Render the lines of the material, from the line containing "Task: Click the MEAT Withhold icon" through the end of the material, as a Markdown table with the columns Row and Line, omitting any blank lines.
──────── Items ────────
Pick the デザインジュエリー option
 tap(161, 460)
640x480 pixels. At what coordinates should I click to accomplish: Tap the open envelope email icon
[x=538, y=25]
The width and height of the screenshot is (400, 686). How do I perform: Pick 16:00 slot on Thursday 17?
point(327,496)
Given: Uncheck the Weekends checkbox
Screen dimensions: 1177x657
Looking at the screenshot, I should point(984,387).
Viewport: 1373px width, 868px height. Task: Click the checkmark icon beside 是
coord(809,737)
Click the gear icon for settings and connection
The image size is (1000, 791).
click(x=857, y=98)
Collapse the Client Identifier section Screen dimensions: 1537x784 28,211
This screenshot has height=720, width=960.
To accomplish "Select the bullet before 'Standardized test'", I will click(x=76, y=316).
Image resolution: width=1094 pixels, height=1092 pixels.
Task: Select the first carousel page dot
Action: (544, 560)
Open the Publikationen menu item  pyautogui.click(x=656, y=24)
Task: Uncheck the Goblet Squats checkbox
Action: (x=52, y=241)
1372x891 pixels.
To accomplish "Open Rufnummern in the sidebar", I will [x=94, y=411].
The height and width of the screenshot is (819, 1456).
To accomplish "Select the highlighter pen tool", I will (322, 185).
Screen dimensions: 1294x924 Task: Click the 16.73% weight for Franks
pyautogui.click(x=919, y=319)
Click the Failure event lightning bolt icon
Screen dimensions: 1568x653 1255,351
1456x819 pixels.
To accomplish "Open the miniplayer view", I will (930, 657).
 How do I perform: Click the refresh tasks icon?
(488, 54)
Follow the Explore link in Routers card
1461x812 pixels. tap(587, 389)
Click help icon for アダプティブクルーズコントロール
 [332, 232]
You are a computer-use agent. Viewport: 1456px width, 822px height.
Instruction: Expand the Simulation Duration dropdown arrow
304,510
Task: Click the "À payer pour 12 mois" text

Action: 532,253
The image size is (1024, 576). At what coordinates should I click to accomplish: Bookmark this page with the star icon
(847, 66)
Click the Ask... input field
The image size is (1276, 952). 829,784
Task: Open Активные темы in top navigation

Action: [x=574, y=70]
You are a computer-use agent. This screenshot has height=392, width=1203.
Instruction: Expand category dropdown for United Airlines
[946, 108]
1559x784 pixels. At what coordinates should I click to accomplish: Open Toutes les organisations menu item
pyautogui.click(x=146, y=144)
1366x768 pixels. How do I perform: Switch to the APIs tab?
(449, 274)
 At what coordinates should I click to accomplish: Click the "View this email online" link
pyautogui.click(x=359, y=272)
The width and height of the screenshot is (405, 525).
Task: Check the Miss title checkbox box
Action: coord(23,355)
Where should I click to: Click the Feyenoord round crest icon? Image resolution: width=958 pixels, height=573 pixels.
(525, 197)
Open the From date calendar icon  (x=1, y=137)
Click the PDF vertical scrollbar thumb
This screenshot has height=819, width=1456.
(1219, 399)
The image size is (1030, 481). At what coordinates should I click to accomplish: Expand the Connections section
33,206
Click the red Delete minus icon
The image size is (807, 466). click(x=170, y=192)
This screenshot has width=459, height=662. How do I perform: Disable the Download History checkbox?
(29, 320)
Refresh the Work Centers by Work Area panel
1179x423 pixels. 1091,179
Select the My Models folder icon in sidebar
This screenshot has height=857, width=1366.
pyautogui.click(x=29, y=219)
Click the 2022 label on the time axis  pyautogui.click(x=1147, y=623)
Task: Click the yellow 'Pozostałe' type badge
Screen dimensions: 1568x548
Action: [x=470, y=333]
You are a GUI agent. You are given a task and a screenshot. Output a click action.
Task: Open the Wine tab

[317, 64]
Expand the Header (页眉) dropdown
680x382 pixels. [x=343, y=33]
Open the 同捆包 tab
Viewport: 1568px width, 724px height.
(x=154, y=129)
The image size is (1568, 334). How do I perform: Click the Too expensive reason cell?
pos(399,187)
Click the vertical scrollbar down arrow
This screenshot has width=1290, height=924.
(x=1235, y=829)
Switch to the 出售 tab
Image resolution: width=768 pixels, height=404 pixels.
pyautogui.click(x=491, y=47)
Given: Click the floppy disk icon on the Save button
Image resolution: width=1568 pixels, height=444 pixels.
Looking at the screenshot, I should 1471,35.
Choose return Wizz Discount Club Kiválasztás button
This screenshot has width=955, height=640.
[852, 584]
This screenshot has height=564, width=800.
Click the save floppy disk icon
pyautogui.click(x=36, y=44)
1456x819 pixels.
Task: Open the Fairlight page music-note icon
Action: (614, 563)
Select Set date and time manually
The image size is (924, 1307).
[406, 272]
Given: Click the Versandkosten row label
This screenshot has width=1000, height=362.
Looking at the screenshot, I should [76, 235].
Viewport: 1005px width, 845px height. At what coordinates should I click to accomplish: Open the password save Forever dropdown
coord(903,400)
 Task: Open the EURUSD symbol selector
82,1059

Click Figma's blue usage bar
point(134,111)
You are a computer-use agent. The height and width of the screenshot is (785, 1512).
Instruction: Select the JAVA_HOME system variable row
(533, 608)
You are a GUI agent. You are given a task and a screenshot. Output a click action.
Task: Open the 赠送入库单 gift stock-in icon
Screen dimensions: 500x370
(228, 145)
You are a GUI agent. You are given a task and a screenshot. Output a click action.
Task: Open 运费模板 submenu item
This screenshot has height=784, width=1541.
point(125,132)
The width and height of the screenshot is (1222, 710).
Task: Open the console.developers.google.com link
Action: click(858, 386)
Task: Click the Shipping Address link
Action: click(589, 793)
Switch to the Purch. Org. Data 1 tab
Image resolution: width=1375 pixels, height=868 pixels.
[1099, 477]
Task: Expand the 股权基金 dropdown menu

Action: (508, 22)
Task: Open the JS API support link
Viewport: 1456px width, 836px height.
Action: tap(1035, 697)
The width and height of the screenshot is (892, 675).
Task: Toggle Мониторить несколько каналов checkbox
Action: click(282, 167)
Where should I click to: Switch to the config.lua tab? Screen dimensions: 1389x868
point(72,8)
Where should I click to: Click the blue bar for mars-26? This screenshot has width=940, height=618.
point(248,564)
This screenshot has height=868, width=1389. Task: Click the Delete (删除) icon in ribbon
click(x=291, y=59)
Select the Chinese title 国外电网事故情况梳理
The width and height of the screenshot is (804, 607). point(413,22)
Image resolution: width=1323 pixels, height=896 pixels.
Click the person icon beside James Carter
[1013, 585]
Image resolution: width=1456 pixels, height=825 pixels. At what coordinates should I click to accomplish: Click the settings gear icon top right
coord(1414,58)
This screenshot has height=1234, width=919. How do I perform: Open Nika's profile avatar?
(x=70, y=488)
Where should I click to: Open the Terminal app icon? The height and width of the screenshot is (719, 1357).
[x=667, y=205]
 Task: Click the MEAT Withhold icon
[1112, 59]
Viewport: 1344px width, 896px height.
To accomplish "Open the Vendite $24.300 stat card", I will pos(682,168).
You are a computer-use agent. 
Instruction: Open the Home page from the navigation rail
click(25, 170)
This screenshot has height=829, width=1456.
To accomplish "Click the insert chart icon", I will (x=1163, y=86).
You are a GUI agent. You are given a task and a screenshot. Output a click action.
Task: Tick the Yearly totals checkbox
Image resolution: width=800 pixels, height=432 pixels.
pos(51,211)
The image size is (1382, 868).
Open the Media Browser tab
────────
Task output.
| Row | Line |
|---|---|
| 1 |  Task: Click the MEAT Withhold icon |
| 2 | [1112, 59] |
| 3 | Viewport: 1344px width, 896px height. |
| 4 | To accomplish "Open the Vendite $24.300 stat card", I will pos(682,168). |
| 5 | You are a computer-use agent.  |
| 6 | Instruction: Open the Home page from the navigation rail |
| 7 | click(25, 170) |
| 8 | This screenshot has height=829, width=1456. |
| 9 | To accomplish "Click the insert chart icon", I will (x=1163, y=86). |
| 10 | You are a GUI agent. You are given a task and a screenshot. Output a click action. |
| 11 | Task: Tick the Yearly totals checkbox |
| 12 | Image resolution: width=800 pixels, height=432 pixels. |
| 13 | pos(51,211) |
| 14 | The image size is (1382, 868). |
| 15 | Open the Media Browser tab |